#### Stated goal 1:
Edit the records that follow the book excerpt by changing "Integrationen tab" to "Integrationen menu" and writing out every line of the records again with nothing else altered. Leave the pictures out of your answer.

#### Selected passage:
** start **

The Valediction-Three Nights of Desmond, Book 1

         The following excerpt is from The Valediction-Three Nights of Desmond, Book 1, A novelized memoir by Paul Fitzgerald and Elizabeth Gould. For more information please visit www.valediction.net                                                                                     

            We are a husband and wife journalistic team who gained access to Afghanistan in 1981 following the expulsion of western journalists one month after the 1979 Soviet invasion. What we discovered was in sharp contrast to the “official” narrative playing on the evening news. Following our story for CBS, we produced a PBS documentary and returned to Kabul for ABC Nightline with Harvard Negotiation Project director Roger Fisher.  After seven years we were so frustrated with our inability to change the “official” narrative, we began to look at the Afghan story from a different perspective and started writing screenplays. It was when Oliver Stone hired us in 1992 to write a script about our Afghan adventure we were forced to look deeply into our personal motivations. While working on the script we also developed The Voice a dream-inspired story about the historical 12th century Anglo-Norman invasion of Ireland, an enterprise largely run by our Fitzgerald family. As we updated Oliver about The Voice he eventually asked us to merge its mysticism into Three Nights of Desmond our factual script. Over time that process opened our minds to a new kind of storytelling as we wove ancient components from Celtic/Irish history with the modern geo-politics surrounding Afghanistan today. The Voice was published in 2001. We continued to write articles and publish books about the complexities behind the Soviet and American invasions of Afghanistan. It was in 2021 we were finally able to weave the whole story together as a novelized memoir titled, The Valediction Three Nights of Desmond.

Authors’ Foreword

Few people are given the opportunity to witness the making of history. Even fewer have had the honor of following and interacting with that history as it unfolds and plays out over four decades. It has been our good fortune as a husband and wife team to have done both and in that process to have made the memory of something as impersonal and distant as Afghanistan’s role in ending the Cold War – personal and human. 

Getting to that point was not easy. In retrospect, growing up during the Cold War was just a reality we learned to accept. Unlike our parents we grew up as children under the constant threat that our lives could be wiped away by a surprise nuclear attack at any moment. As a consequence our sense of identity evolved in a detached twilight zone between war and peace. Through a succession of undeclared wars and “police actions” in the 1950s and 60s we were numbed to the meaning of real war, of ruined cities and devastated families. Only when the irrationality of Vietnam began to be felt at home, did America’s leadership finally move to lessen the tension. 

From 1968 until the end of the Vietnam War in 1975, the first real steps to end the Cold War with the Soviet Union were taken through a process known as détente and by 1979 the effort was approaching its third decade. During that time a series of negotiations aimed at limiting strategic nuclear weapons was embarked upon called the Strategic Arms Limitation Talks, SALT. But as the time approached for the ratification of a second arms control treaty between the United States and the Soviet Union, resistance grew. Following the Soviet invasion of Afghanistan in December of 1979 relations snapped back to the coldest of Cold War levels and it is during this time that our story begins.

** end **

#### Entries supplied:
** start **

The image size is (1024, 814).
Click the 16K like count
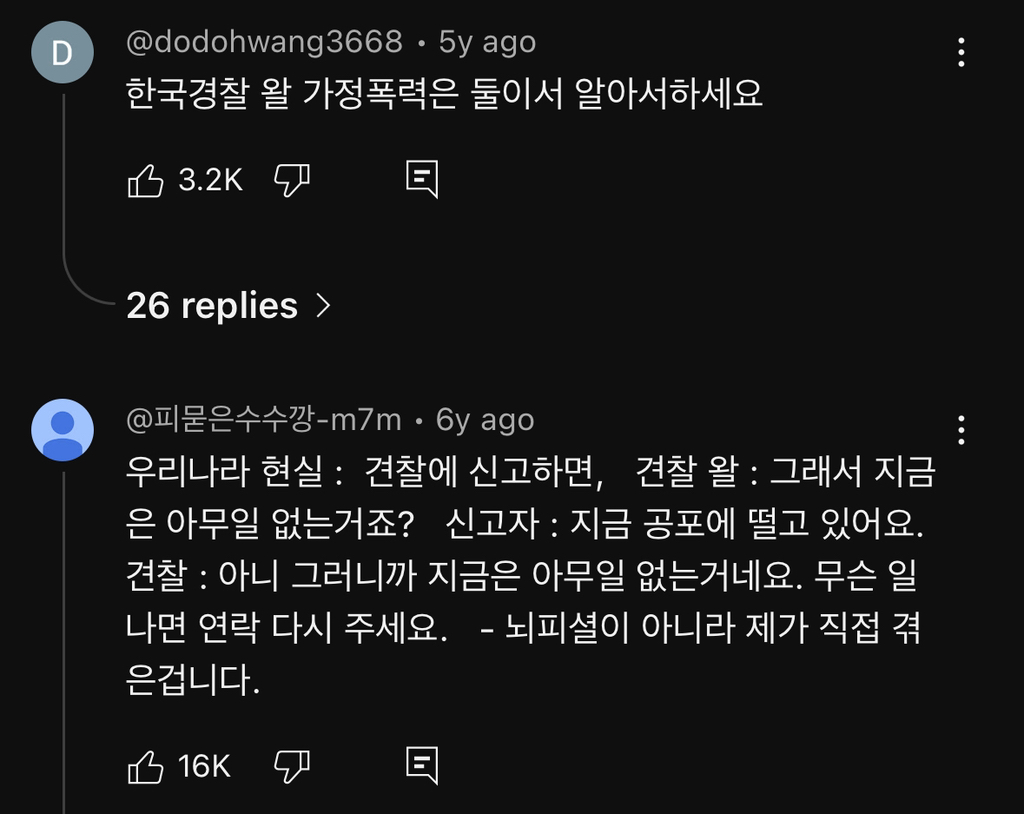click(204, 767)
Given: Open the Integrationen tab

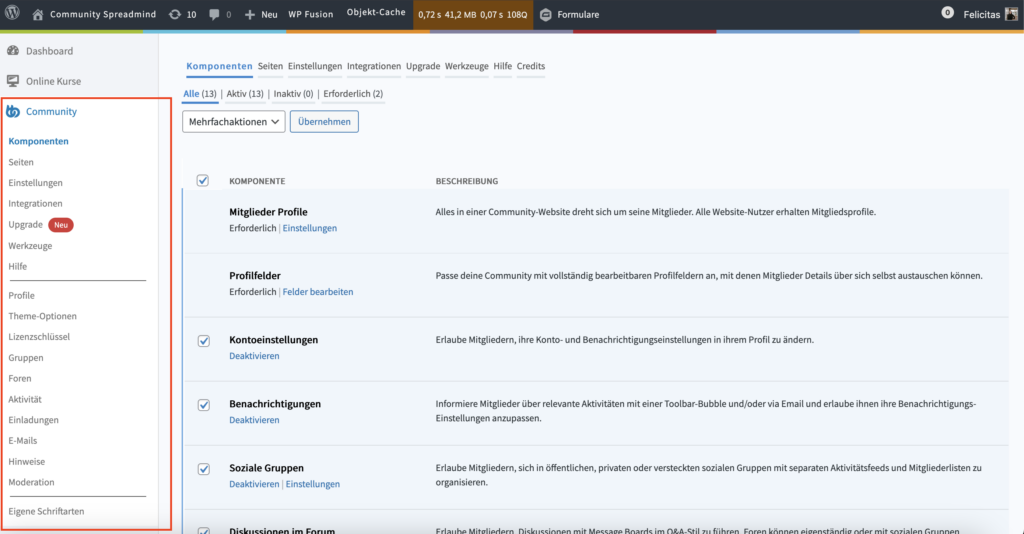Looking at the screenshot, I should point(373,66).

** end **

#### Stated goal 2:
Reproduce word for word the part of the book excerpt starting with "From 1968 until" and going on through "our story begins.".

#### Finished answer 1:
The image size is (1024, 814).
Click the 16K like count
click(204, 767)
Given: Open the Integrationen menu

Looking at the screenshot, I should point(373,66).

#### Finished answer 2:
From 1968 until the end of the Vietnam War in 1975, the first real steps to end the Cold War with the Soviet Union were taken through a process known as détente and by 1979 the effort was approaching its third decade. During that time a series of negotiations aimed at limiting strategic nuclear weapons was embarked upon called the Strategic Arms Limitation Talks, SALT. But as the time approached for the ratification of a second arms control treaty between the United States and the Soviet Union, resistance grew. Following the Soviet invasion of Afghanistan in December of 1979 relations snapped back to the coldest of Cold War levels and it is during this time that our story begins.